Scenes From Provincial Life - J. M. Coetzee [189]
‘Carol says you are still writing poems,’ she says. ‘Is that true? Will you show me?’
‘I am sorry to disappoint Carol,’ he replies stiffly, ‘but I haven’t written a poem since I was a teenager.’
She bites her tongue. She forgot: you do not ask a man to show you his poems, not in South Africa, not without reassuring him beforehand that it will be all right, he is not going to be mocked. What a country, where poetry is not a manly activity but a hobby for children and oujongnooiens [spinsters] – oujongnooiens of both sexes! How Totius or Louis Leipoldt got by she cannot guess. No wonder Carol chooses John’s poem-writing to attack, Carol with her nose for other people’s weaknesses.
‘If you gave up so long ago, why does Carol think you still write?’
‘I have no idea. Perhaps she saw me marking student essays and jumped to the wrong conclusion.’
She does not believe him, but she is not going to press him further. If he wants to evade her, let him. If poetry is a part of his life he is too shy or too ashamed to talk about, then so be it.
She does not think of John as a moffie, but it continues to puzzle her that he has no woman. A man alone, particularly one of the Coetzee men, seems to her like a boat without oar or rudder or sail. And now two of them, two Coetzee men, living as a couple! While Jack still had the redoubtable Vera behind him he steered a more or less straight course; but now that she is gone he seems quite lost. As for Jack and Vera’s son, he could certainly do with some level-headed guidance. But what woman with any sense would want to devote herself to the hapless John?
Carol is convinced John is a bad bet; and the rest of the Coetzee family, despite their good hearts, would probably agree. What sets her, Margot, apart, what keeps her confidence in John precariously afloat, is, oddly enough, the way in which he and his father behave towards each other: if not with affection, that would be saying too much, then at least with respect.
The pair used to be the worst of enemies. The bad blood between Jack and his elder son was the subject of much head-shaking. When the son disappeared overseas, the parents put on the best front they could. He had gone to pursue a career in science, his mother claimed. For years she put forward a story that John was working as a scientist in England, even as it became clear that she had no idea for whom he worked or what sort of work he did. You know how John is, his father would say: always very independent. Independent: what did that mean? Not without reason, the Coetzees took it to mean he had disowned his country, his family, his very parents.
Then Jack and Vera started putting out a new story: John was not in England after all but in America, pursuing ever higher qualifications. Time passed; in the absence of hard news, interest in John and his doings waned. He and his younger brother became just two among thousands of young white men who had run away to escape military service, leaving an embarrassed family behind. He had almost vanished from their collective memory when the scandal of his expulsion from the United States burst upon them.
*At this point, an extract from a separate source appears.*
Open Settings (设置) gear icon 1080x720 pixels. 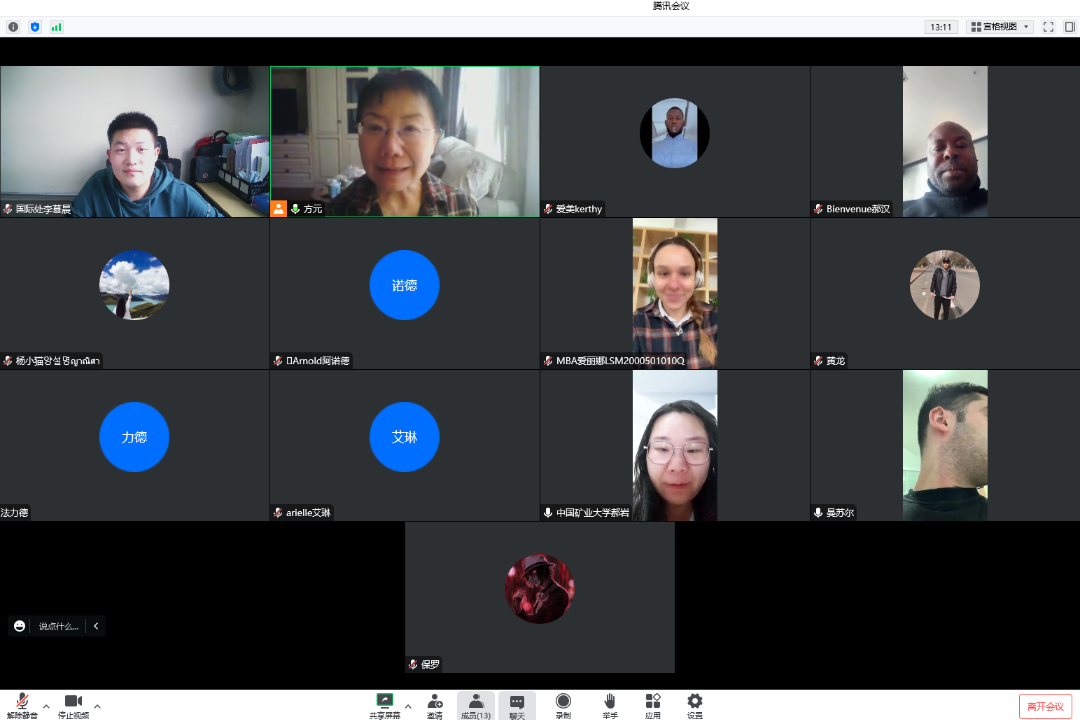tap(694, 705)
That terrible war, said his father: it was all the fault of a war in which American boys were sacrificing their lives for the sake of Asians who seemed to feel no gratitude at all. No wonder ordinary Americans were revolting. No wonder they took to the streets. John had been caught up willy-nilly in a street protest, the story proceeded; what ensued had just been a bad misunderstanding.
Was it his son’s disgrace, and the untruths he had to tell as a consequence, that had turned Jack into a shaky, prematurely aged man? How can she even ask?